I’m happy to announce that we have released a new version of SSIS Azure Feature Pack (AFP) highlighting on HDInsight support upgrade. The download links are as follows:
Since the introduction of HDInsight support in AFP, there have been profound changes made to the HDInsight service on Azure. This new release aims to support these changes.
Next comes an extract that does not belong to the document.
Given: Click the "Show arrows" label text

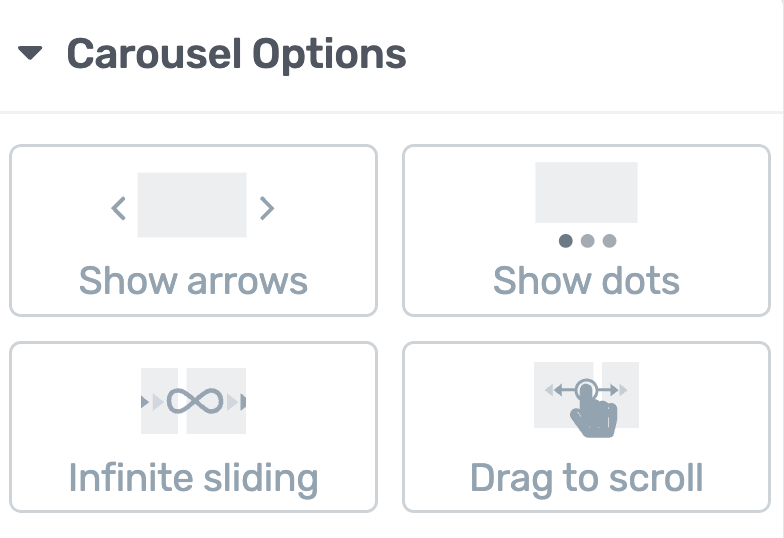Looking at the screenshot, I should pyautogui.click(x=193, y=280).
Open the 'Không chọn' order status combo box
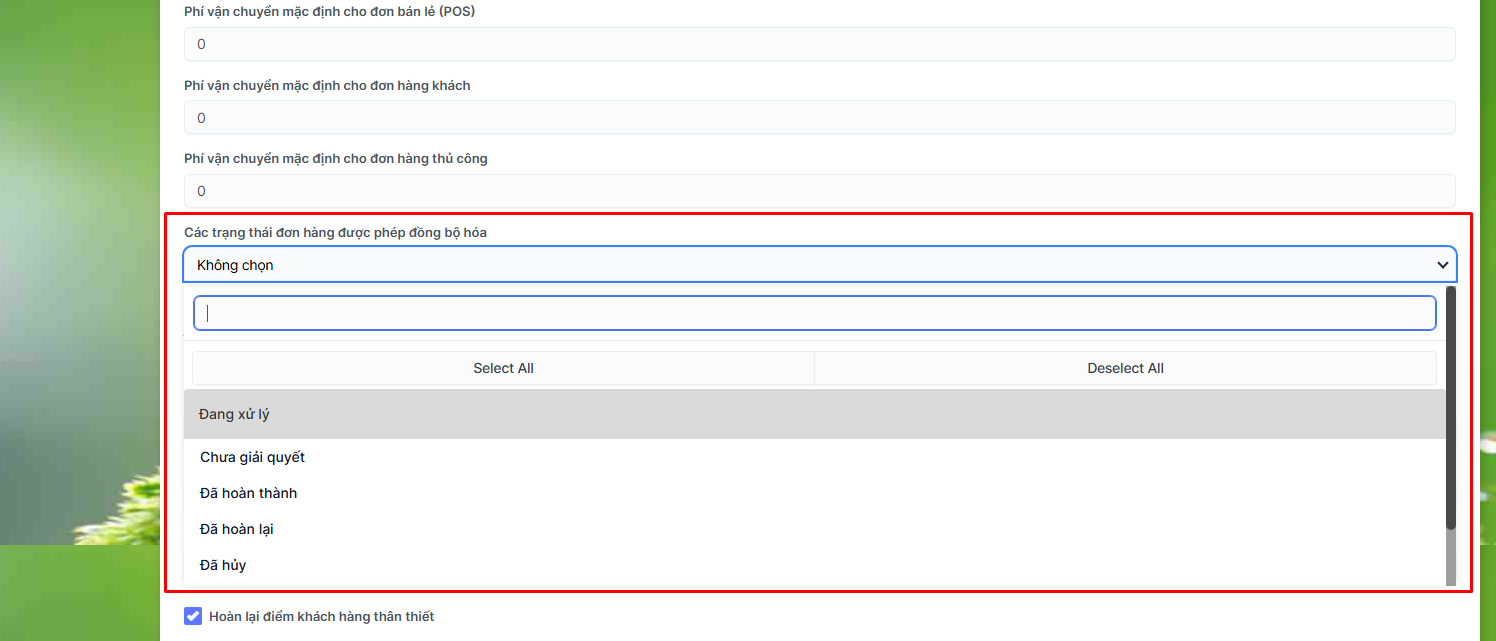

- Change from classic deployment model to Azure Resource Manager (ARM) model. This is an on-going effort for all Azure resources, not just limited to HDInsight. It changes the way Azure resources are managed. More details can be found here. Concerning our case, this affects the creation/deletion of HDInsight clusters which are done by the Azure HDInsight Create Cluster Task/Azure HDInsight Delete Cluster Task, respectively. In previous versions, the classic certificate-based Azure Subscription Connection Manager is used by the tasks for resource-management authentication. In this new release, a new Azure Resource Manager Connection Manager is introduced for this purpose, and the two control flow tasks are updated to use this new connection manager in place of the original one. Currently, only service principal authentication is supported by the new connection manager.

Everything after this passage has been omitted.